The World Health Organisation (WHO) has called on African governments and political leaders to prioritize the provision of adequate human and financial resources to secure the future of national blood transfusion services.
WHO Regional Director for Africa, Dr. Matshidiso Moeti made the call in her message commemorating the 2022 World Blood Donor Day.
TheFact Daily gathered that, the global community mark World Blood Donor Day on the 14th of June every year to focus on the gift of life from voluntary unpaid blood donors around the world.

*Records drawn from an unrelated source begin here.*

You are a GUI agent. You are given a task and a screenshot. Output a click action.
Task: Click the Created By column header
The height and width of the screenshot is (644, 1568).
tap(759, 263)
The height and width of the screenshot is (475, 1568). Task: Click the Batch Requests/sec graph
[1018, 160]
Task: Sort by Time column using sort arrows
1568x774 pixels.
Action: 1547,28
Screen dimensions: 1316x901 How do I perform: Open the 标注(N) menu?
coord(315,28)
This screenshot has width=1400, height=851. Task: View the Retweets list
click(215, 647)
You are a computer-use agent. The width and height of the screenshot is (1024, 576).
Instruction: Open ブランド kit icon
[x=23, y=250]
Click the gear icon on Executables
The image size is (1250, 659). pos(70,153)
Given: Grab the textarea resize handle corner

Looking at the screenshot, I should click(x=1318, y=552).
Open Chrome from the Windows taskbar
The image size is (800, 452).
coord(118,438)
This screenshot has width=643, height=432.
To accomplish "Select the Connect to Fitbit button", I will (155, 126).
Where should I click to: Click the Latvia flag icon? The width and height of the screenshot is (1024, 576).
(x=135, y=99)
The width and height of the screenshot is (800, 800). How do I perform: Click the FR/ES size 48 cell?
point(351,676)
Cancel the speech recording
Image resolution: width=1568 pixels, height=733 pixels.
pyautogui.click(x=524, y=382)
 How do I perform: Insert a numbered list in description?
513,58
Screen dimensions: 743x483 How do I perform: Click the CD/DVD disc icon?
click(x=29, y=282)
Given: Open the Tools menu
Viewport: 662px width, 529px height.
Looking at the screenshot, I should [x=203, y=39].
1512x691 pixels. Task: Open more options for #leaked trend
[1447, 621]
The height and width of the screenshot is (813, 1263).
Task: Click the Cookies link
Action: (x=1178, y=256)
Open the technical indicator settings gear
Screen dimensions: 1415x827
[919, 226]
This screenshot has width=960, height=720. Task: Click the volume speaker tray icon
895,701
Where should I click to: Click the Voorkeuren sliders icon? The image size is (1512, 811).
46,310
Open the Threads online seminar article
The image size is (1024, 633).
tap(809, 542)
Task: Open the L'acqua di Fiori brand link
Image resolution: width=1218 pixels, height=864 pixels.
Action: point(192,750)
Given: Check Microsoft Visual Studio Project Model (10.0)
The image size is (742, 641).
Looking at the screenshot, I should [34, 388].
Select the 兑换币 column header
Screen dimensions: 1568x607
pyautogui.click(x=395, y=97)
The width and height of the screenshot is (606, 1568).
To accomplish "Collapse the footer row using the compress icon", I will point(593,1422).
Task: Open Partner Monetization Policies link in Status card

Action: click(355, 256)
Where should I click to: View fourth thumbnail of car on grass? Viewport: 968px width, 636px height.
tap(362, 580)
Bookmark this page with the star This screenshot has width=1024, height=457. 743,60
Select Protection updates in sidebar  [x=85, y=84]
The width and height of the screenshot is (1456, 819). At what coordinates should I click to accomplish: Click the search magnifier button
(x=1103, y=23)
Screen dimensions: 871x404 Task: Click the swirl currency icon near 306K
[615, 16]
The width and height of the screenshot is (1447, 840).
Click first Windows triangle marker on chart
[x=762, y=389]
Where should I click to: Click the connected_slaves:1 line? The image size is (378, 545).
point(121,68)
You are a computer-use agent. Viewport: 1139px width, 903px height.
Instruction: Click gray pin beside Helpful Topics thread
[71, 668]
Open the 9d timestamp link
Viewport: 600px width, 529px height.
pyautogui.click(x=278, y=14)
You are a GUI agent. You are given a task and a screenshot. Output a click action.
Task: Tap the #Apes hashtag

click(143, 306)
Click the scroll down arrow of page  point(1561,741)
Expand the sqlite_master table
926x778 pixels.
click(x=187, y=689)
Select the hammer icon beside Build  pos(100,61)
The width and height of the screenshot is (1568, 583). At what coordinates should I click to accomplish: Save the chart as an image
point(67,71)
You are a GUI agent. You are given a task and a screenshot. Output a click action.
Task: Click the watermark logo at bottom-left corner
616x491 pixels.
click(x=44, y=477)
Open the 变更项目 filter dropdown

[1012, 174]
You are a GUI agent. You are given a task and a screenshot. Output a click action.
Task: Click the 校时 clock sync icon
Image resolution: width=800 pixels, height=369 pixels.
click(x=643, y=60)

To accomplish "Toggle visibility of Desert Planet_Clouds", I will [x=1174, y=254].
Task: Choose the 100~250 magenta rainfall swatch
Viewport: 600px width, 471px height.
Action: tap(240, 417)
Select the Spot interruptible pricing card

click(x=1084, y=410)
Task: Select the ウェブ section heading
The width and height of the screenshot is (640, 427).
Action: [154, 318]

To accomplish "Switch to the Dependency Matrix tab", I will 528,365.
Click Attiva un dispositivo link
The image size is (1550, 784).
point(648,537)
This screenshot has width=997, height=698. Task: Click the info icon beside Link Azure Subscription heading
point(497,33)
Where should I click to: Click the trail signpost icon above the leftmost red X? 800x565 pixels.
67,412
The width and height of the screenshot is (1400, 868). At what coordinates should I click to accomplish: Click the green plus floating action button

Dr. Moeti disclosed that, this year’s theme, “Donating blood is an act of solidarity, Join the effort and save lives”, highlights the critical role of voluntary blood donations in saving lives, and enhancing community solidarity and social cohesion.
She further disclosed that, donating one unit of blood could save the lives of up to three patients.
Lamenting the negative impact of the Covid-19 pandemic on blood donation services in the African continent, the WHO Regional Director said:
“Compared to other Regions globally, the African Region sees a disproportionate number of conditions requiring donor blood, impacting as many as seven million patients every year.
“Examples include haemorrhage associated with pregnancy and childbirth, severe anaemia due to malaria and malnutrition, bone marrow and inherited blood disorders, trauma and accidents, as well as man-made and natural disasters.
“While the need for donor blood is universal, access for everyone who needs it is not. In the African Region, demand regularly outstrips supply, negatively impacting timely access for all patients who need safe and quality-assured blood to save their lives.
“As a consequence of the COVID-19 pandemic, voluntary unpaid blood donations dropped significantly. Malawi, for example, registered a 46% decrease in donations”.
She noted that, countries across the African Region had worked hard to improve blood donation frequency, and the situation was showing signs of stabilizing.
Moeti also noted that, blood transfusion services in many countries reached out to blood donors through public awareness campaigns, transporting donors from and to their homes, using digital platforms and establishing call centres.
However, the situation remained challenging, exacerbated by issues such as staff shortages and limited funding from governments and partners organizations for effective blood donor education, recruitment, and retention.
Highlighting some efforts made by WHO Africa in improving blood transfusion services in the continent, Moeti said: “As WHO in the African Region, we provide support to countries at various levels, including resource mobilization for the implementation of national blood transfusion plans, advocacy for integrating blood safety in these plans, and strengthening the legal and regulatory framework for blood safety”.
To consolidate the efforts made by the Organisation, Dr. Moeti urged African governments to also play their part: “On World Blood Donor Day today, I urge African governments and political leaders to prioritize the provision of adequate human and financial resources to secure the future of national blood transfusion services.
“A blood service that gives patients access to safe blood and blood products, in sufficient quantities, is a key component of an effective health system.
“Seeking out opportunities for partnerships and collaborations with media, the private sector, and faith-based and non-governmental organizations, will help increase the recruitment and retention of voluntary unpaid blood donors”, she said.
Concluding her message, the WHO Africa Regional Director said: “Donating blood is an act of solidarity. By becoming a blood donor, you will help ease the pressure on health systems still struggling under the burden of the COVID-19 pandemic.
“Once again, we, as WHO in the African Region, join the call for more people to become regular blood donors”.